The Academic Senate unanimously voted this week to create a new Ad Hoc Town Hall Committee that will hold town halls as a way to facilitate communication on campus.

The town halls would be meetings open to the public where students, Board of Trustees members, campus faculty, and members of the community would be able to discuss issues in a non-combative environment.

“We have to take care not to repeat what we already do at [Senate] meetings, and not [to make it] an attack on the Board members,” said Senator Martha House during the senate’s regular meeting on Oct. 7.

Melissa Michaelson explained that the town halls would be a way for the Board members to communicate and talk back, unlike in Board meetings where people talk at them.

“[Town halls] are not to talk toward or at them,” she said.

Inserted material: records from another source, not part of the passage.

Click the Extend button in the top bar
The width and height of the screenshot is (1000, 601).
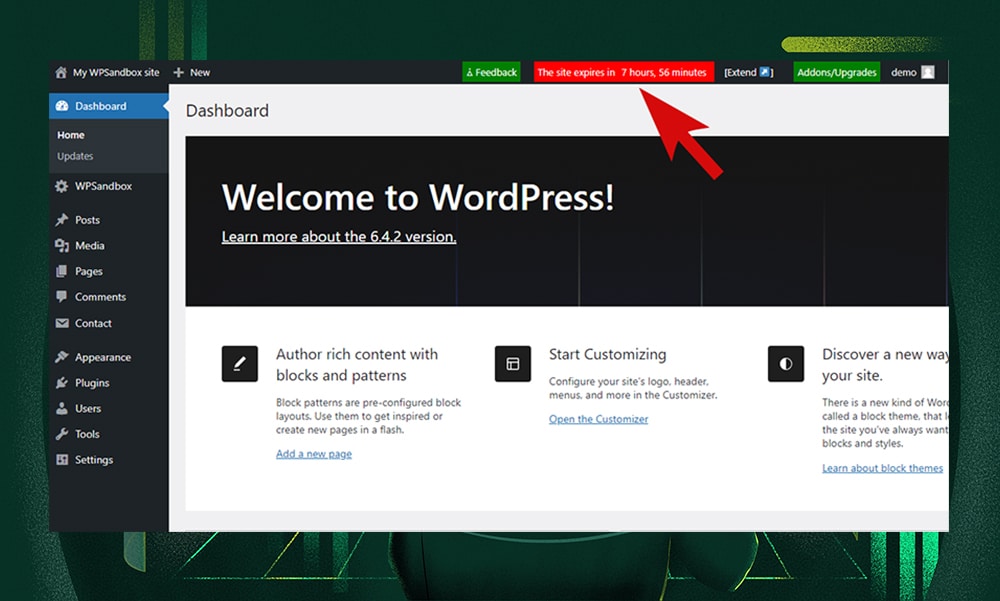[x=749, y=72]
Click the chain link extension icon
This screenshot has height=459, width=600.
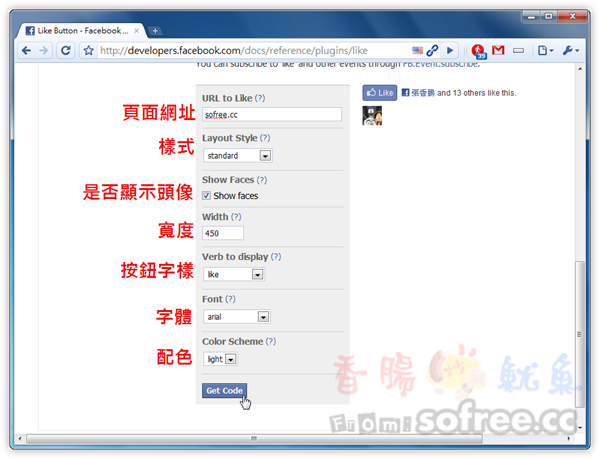(432, 50)
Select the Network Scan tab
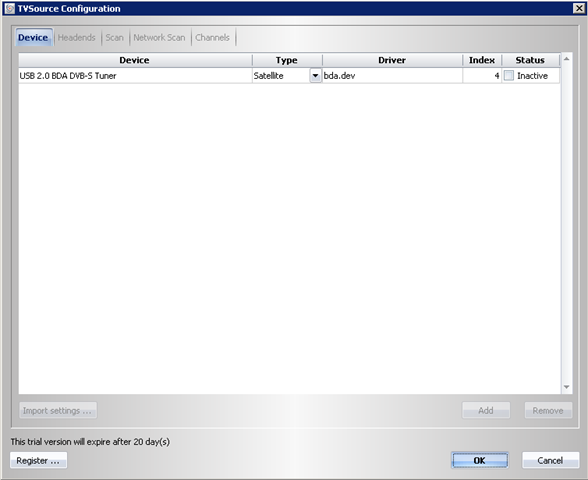This screenshot has width=588, height=480. pos(159,38)
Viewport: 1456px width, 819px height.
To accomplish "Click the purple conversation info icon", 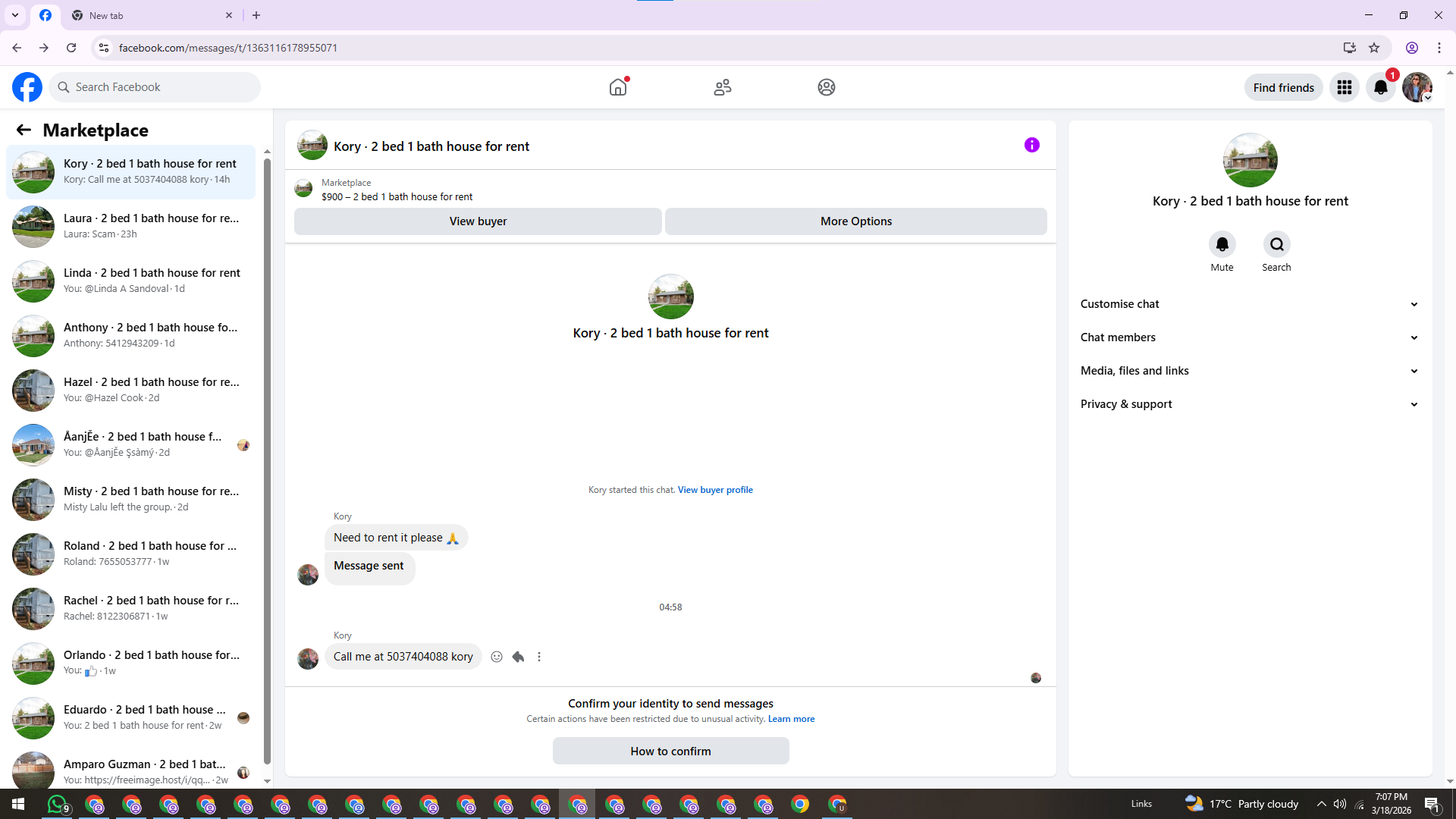I will pos(1031,145).
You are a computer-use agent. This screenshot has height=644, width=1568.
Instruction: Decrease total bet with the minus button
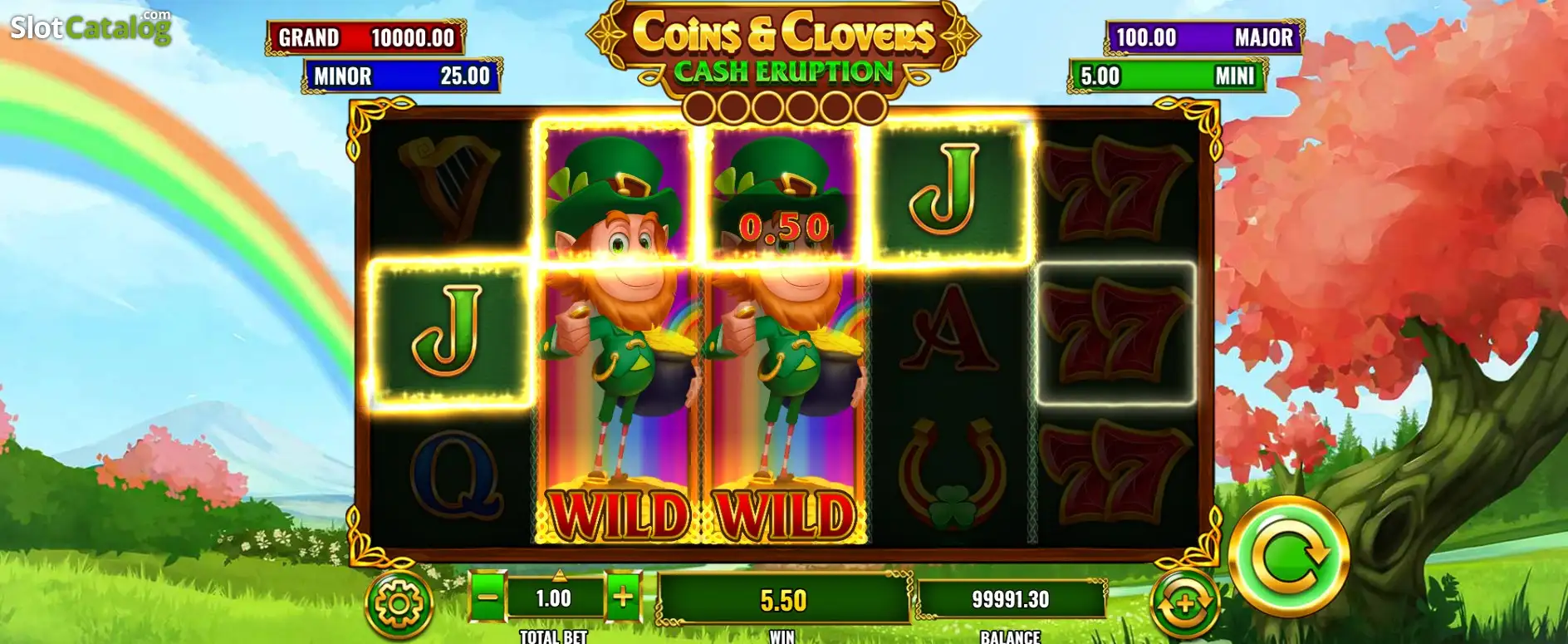pos(488,596)
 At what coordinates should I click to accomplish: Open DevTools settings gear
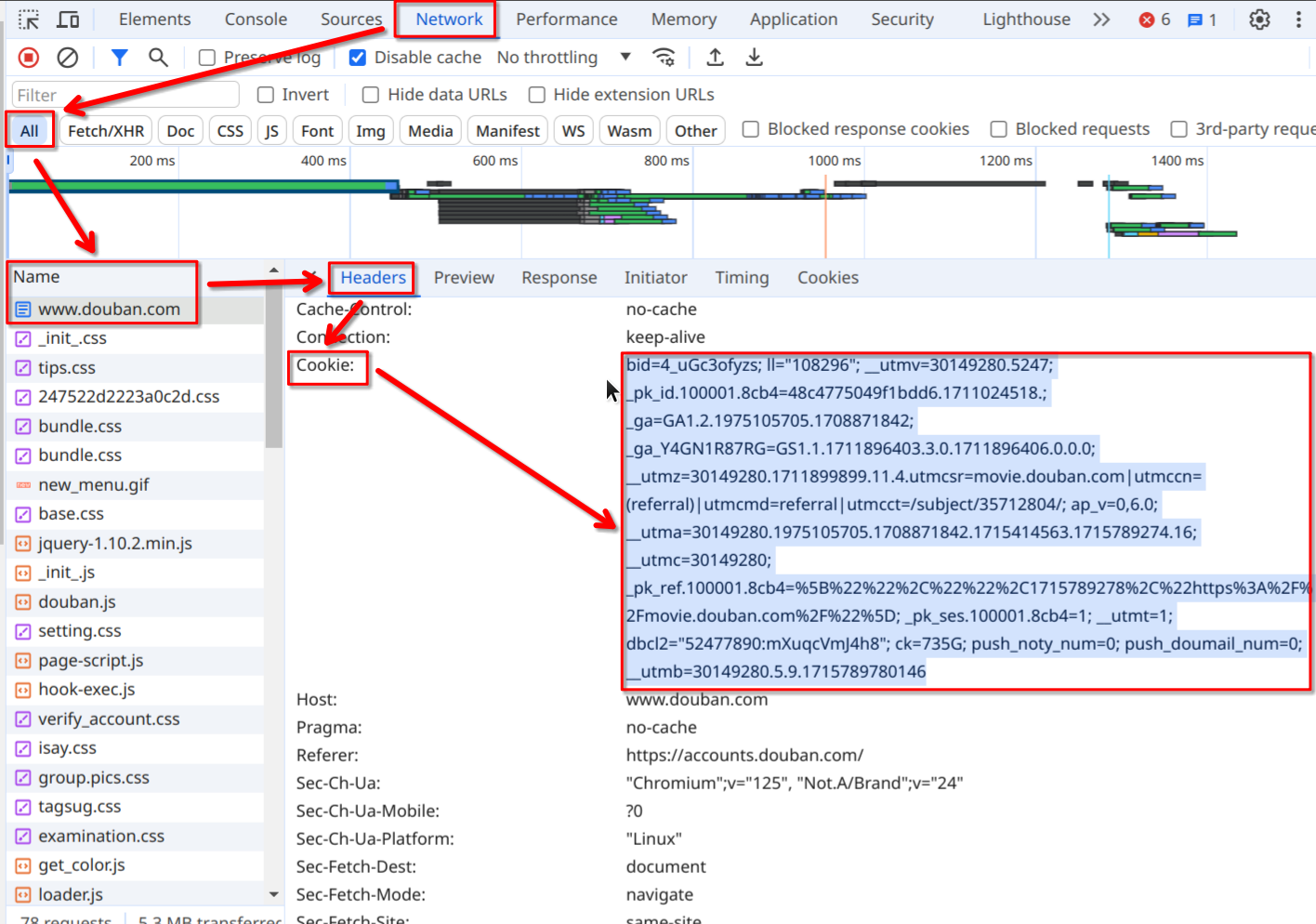pos(1259,20)
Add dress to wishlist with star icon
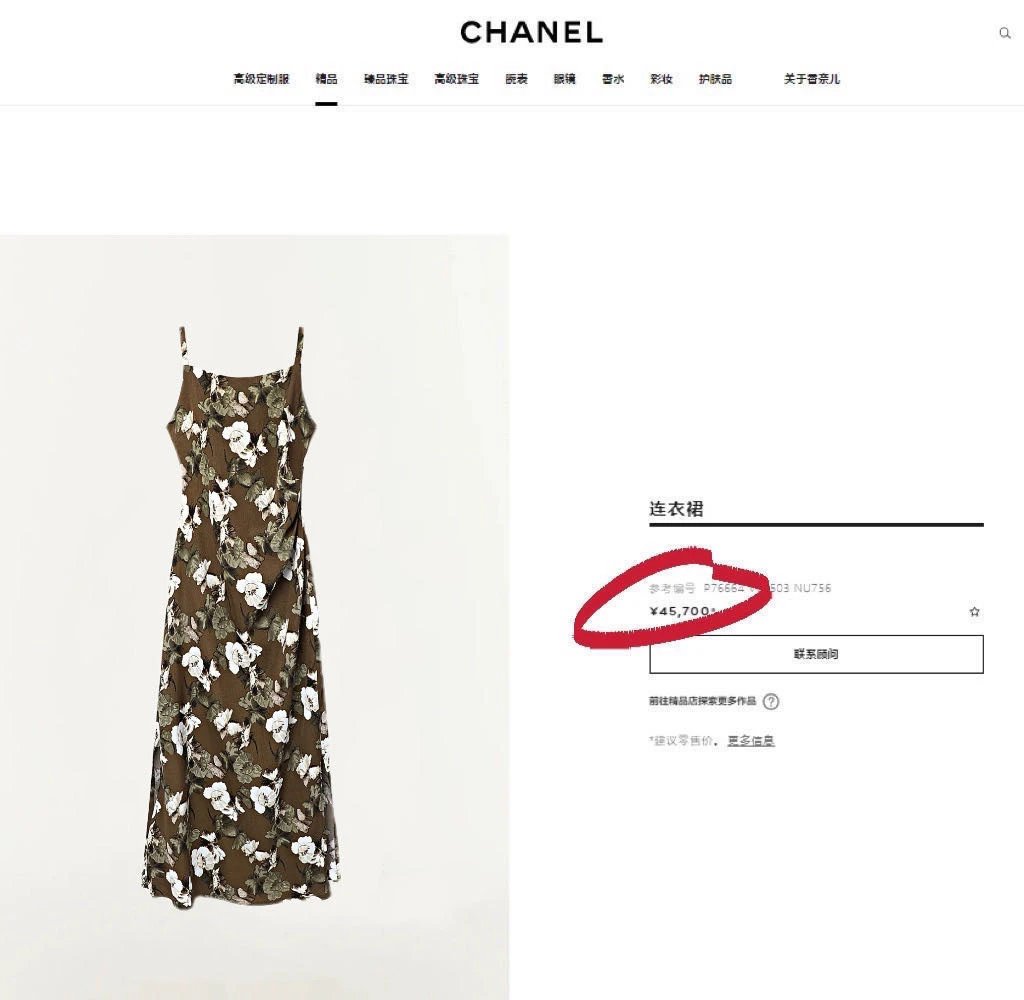Image resolution: width=1024 pixels, height=1000 pixels. tap(974, 611)
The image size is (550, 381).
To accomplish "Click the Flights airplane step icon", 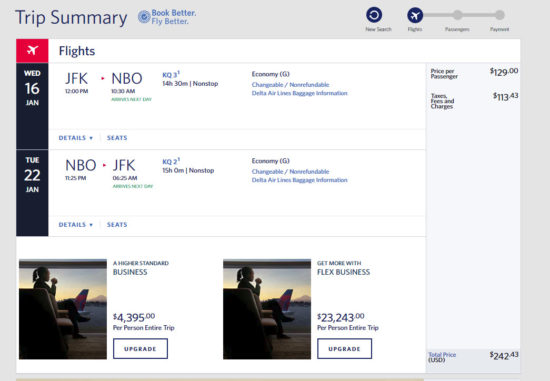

Some senators expressed concerns about Board members not being willing to participate. The Senate decided to create the Committee anyway and go from there.

“We have to make the first step,” said Senator Dan Haley. “If they reject it, fine. But we have to make the first move.”

According to Michaelson, the Associated Students (AS) expressed a willingness to participate in the town halls. AS had discussed holding its own town halls at its Sept. 18 meeting.

Michaelson drafted a letter from the Committee to send to the Board, inviting them to participate in the town halls. She presented the letter to the Senate for approval.

Senator Matthew Henes expressed concerns about the Committee taking predetermined action.

“The Committee didn’t exist until today,” said Henes. “You’re already acting.”

He pointed out that the draft already had deadlines for the Board to respond to the letter, written before the committee was made.

Michaelson explained that it was just a draft and that it was a product of brainstorming with others who had said they wanted to be a part of the Committee.

“This doesn’t have to be the direction we go,” she said.

The Senate did not vote on the letter, choosing only to vote on appointing members to the Committee.

So far, the Senate has approved five members to the Committee. The five senators who were unanimously approved are Kris Pilon, Yolanda McKay, Melissa Michaelson, David Cuatt, and Martha House.